Indeed, even many Jews who acknowledge the sacredness of the entire Temple Mount to Muslims support the demand of some members of Knesset to allow organized Jewish prayer there (something that until now has been by proscribed by rabbinical authorities for fear of inadvertently stepping on the site of the Temple — the Holy of Holies) by arguing that Al-Aqsa is only the third holiest site in Islam, whereas the Temple Mount is the holiest site for Jews.
That may be true, but third holiest is quite holy enough, and, as I have witnessed in many Muslim countries I have visited, including those, like Indonesia, which are non-Arab and far from Israel, Muslims universally venerate Al-Aqsa, and believe that they are duty bound to defend it.
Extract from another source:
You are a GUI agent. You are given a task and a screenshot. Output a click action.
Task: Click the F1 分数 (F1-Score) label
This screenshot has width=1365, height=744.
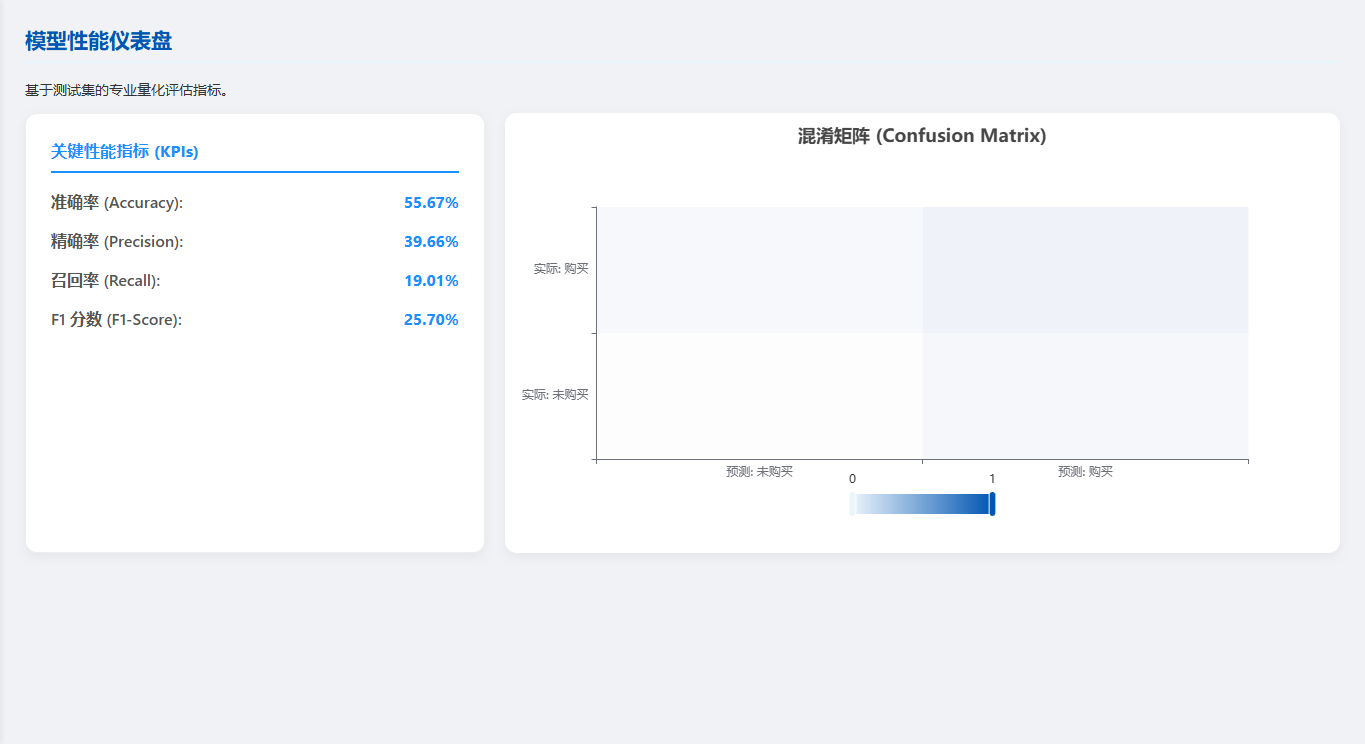[116, 320]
At the same time, Muslims in countries around the world need to publicly acknowledge the transcendent meaning of the Temple Mount to Jews and come to grips with the fact that Judaism cannot exist without its connection to Jerusalem and the Land of Israel. As that perspective seems largely unknown in many parts of the Muslim world, Jewish leaders need to travel to as many of those countries as possible to deliver that message in tandem with courageous Muslim leaders like Imam Ali.
Quite clearly, we will never resolve the Israeli-Palestinian conflict without simultaneously bridging the chasm of mutual misunderstanding, fear and yes, hatred, that separates Muslims and Jews worldwide.
On the other hand, let us not overlook that during the past seven years, as Israeli-Palestinian relations have steadily deteriorated, Jews and Muslims have indeed been coming together in unprecedented fashion under the aegis of Foundation for Ethnic Understanding and collaborators in many parts of the world. During our annual Weekend of Twinning, thousands of Muslims and Jews have joined together to hold hundreds of Muslim-Jewish festive, educational and social service events in more than 30 countries on six continents.
The growth of this international Muslim-Jewish movement shows that there are many Muslims and Jews out there prepared to take our collective destiny directly into our own hands by reaching across the barricades and encountering each other face to face.
When we do that, we discover that the person on the other side of the chasm is a human being very much like oneself; and that our two faiths share numerous commonalities in our rituals, traditions and mindsets, literally going back to our common Patriarch Abraham/Ibrahim.
So we have made a promising start, yet the ominous trends toward religious conflict show that all of us must urgently double, triple and quadruple our efforts to break down the walls separating Muslims and Jews worldwide. Listening to each other’s perspectives can sometimes be frustrating, but it is far preferable to mass violence.
For the sake of our children and the future of the world, Jews and Muslims of conscience and clarity of vision must urgently summon the strength and courage to put aside self-righteousness, fear and mistrust, and reach out to each other.
Marc Schneier is president of the Foundation for Ethnic Understanding, and co-author with Imam Shamsi Ali of “Sons of Abraham: A Candid Conversation About the Issues that Divide and Unite Muslims and Jews” (Beacon Press, 2014).